Action item - Look for the word "green" in the records, and copy each line where it appears.

Data extracts -

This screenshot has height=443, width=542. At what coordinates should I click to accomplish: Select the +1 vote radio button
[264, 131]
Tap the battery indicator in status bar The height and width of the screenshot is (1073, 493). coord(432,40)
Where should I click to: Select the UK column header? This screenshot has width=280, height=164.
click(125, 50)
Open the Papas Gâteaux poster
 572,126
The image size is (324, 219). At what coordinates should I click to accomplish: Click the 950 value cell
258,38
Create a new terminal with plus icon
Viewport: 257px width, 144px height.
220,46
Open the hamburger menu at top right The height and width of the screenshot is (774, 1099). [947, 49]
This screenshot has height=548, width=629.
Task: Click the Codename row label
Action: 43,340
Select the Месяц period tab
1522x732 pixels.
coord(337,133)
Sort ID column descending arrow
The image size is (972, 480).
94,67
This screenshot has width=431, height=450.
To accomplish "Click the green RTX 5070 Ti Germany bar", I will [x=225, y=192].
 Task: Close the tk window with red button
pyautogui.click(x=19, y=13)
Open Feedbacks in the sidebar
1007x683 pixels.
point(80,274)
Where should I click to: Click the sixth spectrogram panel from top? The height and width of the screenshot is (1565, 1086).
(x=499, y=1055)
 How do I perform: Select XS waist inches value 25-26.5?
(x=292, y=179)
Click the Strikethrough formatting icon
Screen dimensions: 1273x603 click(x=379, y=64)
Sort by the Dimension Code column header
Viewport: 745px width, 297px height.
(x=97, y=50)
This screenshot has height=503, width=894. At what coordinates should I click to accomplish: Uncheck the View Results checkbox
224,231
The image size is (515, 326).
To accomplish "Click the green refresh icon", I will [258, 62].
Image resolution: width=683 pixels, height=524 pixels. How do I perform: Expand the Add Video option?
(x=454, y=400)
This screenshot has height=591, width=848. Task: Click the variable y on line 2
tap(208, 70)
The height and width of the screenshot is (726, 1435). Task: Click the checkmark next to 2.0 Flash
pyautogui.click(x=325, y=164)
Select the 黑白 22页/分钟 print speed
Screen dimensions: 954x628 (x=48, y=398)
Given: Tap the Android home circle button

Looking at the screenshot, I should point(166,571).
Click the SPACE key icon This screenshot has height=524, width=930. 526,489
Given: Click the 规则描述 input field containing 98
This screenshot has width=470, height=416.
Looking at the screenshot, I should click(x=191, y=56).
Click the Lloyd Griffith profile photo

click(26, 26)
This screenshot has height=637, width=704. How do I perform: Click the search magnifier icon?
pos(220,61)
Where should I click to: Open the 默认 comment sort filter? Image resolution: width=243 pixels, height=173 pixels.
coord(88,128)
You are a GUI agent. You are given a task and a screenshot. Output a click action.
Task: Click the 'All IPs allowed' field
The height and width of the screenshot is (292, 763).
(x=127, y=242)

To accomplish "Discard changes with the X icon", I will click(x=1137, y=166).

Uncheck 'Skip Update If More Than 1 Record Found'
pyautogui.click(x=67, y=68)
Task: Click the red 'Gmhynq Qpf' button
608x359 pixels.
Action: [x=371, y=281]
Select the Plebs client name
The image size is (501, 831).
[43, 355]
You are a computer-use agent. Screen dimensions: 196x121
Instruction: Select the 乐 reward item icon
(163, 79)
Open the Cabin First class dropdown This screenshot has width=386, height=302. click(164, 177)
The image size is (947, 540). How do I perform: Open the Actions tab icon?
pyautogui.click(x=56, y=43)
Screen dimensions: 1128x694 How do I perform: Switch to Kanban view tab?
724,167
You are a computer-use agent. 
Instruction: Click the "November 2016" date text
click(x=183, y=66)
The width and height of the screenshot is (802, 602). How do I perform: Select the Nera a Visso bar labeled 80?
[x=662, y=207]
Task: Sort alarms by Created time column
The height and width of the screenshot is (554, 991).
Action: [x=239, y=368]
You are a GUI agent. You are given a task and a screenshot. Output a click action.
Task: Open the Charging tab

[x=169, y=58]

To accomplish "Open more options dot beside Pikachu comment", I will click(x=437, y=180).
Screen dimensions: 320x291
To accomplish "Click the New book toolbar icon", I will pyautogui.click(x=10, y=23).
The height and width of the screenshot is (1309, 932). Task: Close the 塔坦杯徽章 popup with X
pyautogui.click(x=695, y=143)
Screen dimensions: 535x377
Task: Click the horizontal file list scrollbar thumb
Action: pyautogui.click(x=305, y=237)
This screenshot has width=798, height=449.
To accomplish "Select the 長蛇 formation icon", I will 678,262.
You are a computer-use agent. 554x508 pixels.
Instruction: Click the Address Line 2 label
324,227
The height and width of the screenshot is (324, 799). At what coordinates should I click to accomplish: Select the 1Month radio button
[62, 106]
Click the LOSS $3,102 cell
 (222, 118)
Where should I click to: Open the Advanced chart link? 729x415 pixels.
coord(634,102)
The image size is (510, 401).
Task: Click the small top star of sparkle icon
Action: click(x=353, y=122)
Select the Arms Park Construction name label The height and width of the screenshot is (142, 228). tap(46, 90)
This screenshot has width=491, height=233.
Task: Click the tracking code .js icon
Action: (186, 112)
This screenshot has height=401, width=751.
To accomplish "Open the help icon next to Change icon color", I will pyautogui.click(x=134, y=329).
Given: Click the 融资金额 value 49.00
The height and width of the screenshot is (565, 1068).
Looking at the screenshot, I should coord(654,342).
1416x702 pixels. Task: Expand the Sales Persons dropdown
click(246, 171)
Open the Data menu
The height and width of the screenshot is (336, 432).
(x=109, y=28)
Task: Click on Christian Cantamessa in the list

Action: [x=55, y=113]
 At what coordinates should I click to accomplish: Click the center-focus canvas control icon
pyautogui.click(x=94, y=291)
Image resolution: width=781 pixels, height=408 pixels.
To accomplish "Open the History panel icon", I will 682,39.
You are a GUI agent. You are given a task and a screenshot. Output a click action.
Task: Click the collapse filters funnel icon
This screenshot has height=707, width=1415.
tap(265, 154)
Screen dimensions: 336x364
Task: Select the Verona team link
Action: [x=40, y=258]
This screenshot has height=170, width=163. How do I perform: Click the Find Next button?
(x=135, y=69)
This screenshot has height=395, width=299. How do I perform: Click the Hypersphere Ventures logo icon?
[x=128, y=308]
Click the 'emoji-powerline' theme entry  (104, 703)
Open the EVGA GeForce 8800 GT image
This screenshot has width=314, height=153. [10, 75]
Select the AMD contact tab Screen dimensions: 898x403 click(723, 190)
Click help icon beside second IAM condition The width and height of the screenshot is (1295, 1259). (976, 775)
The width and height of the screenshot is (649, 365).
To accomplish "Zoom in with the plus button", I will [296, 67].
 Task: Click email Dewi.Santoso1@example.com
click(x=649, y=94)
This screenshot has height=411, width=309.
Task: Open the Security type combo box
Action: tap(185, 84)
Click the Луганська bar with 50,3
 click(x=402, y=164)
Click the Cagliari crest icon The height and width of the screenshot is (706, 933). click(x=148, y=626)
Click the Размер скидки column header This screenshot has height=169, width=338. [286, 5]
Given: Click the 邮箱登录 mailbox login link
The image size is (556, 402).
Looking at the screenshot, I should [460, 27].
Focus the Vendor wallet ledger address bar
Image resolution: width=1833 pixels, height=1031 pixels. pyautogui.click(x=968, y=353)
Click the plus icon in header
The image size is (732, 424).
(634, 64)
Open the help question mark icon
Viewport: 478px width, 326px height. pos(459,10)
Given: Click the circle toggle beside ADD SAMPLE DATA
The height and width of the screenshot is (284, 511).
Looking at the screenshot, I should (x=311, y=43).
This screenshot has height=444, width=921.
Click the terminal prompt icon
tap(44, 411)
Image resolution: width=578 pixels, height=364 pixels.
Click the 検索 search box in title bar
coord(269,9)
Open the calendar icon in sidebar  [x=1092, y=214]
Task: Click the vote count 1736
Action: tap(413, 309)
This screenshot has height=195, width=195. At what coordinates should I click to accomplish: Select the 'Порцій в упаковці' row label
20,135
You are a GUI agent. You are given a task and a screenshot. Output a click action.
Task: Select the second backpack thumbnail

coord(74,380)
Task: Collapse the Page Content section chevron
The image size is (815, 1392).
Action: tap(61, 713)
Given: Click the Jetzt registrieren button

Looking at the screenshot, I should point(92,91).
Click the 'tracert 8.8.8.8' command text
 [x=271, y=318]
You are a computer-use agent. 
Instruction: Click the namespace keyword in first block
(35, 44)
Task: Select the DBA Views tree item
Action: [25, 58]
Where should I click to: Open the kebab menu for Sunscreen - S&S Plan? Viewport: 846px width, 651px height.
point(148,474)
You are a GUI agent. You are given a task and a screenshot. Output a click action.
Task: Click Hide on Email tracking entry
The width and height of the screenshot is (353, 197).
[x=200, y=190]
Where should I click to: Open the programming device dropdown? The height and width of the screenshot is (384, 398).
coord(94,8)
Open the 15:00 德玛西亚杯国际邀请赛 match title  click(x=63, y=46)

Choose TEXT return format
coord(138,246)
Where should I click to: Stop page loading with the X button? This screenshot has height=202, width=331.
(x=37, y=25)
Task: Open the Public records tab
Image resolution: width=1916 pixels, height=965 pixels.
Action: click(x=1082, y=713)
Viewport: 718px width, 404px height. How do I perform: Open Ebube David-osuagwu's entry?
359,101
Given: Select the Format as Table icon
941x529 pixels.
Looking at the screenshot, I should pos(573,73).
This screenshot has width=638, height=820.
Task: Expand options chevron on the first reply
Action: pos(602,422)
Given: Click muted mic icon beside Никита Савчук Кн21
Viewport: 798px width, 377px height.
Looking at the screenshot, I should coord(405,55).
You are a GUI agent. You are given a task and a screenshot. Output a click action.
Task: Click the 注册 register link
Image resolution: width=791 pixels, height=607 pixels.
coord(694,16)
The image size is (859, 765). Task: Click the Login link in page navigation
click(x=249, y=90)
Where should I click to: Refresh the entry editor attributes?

The answer -
To accomplish "Click the green RTX 5070 Ti Germany bar", I will [x=225, y=192].
To accomplish "Click the green refresh icon", I will [258, 62].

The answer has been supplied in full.